Com apoio do Prof. Eric Barreto, Samantha Lima, repórter da Folha de São Paulo, informa o mercado sobre a perda que tornou o PL da MMX, de Eike Batista, negativo em mais de R$ 560 milhões.


Empresa de Eike reconhece perda de R$ 1,8 bi
Folha de S. Paulo
Folha de S. Paulo

01/11/2014

Por Samantha Lima.

A MMX, mineradora controlada por Eike Batista, informou ter feito um chamado "impairment" --reconhecimento contábil de que os ativos valem menos do que anteriormente calculado-- no valor de R$ 1,807 bilhão.

Na prática, a empresa reconhece que o valor recuperável de seus ativos, considerando a possibilidade de dar retorno, é R$ 1,807 bilhão menor que o esperado.

Segundo a MMX, que está em recuperação judicial, a baixa contábil se refere à operação e ao projeto de expansão da unidade Serra Azul (MG), sua principal unidade de produção.

O valor do "impairment" supera o patrimônio líquido da empresa no primeiro trimestre, que é de R$ 1,3 bilhão.

Considerando essa comparação, a MMX é uma empresa tecnicamente "insolvente", ou seja, tem mais dívidas do que ativos, diz Eric Barreto, professor do Insper e sócio da M2M Escola de Negócios.

"As empresas devem verificar periodicamente o valor de seus ativos. Isso é feito por meio de duas análises. Uma é sobre a capacidade de o ativo gerar resultado no futuro. A outra é sobre o valor de venda desse ativo.

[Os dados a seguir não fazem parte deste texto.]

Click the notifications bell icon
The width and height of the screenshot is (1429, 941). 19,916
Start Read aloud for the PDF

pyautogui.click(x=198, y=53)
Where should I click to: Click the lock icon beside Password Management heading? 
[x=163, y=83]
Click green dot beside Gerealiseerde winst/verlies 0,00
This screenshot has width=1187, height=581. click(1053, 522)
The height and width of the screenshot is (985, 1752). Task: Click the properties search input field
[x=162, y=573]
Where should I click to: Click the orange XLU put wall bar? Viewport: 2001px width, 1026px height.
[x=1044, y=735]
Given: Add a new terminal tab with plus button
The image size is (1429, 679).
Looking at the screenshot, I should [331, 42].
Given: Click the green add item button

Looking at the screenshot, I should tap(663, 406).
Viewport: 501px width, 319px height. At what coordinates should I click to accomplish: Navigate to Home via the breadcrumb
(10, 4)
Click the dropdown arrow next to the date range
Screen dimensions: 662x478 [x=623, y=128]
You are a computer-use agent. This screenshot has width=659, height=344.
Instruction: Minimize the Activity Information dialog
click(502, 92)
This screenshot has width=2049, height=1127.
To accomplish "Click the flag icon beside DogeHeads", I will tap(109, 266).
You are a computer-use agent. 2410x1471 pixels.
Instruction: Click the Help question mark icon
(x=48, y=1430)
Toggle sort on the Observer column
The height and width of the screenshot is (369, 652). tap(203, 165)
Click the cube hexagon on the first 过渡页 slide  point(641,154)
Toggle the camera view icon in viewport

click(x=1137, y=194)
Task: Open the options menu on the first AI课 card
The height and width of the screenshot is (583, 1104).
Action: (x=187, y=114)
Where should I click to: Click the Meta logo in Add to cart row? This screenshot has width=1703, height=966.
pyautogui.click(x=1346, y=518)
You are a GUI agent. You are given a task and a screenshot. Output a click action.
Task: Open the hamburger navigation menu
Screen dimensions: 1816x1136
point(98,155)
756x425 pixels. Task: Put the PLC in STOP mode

O valor mais favorável deve ser confrontado com o valor contábil desse ativo em seu balanço. Se esse valor for menor que o valor contábil, ela deve fazer o impairment', ou seja, dar baixa no valor contábil e lançar valor como despesa."

O advogado de Eike Batista, Sérgio Bermudes, nega que a situação da empresa seja de insolvência. Na MMX, ninguém foi localizado.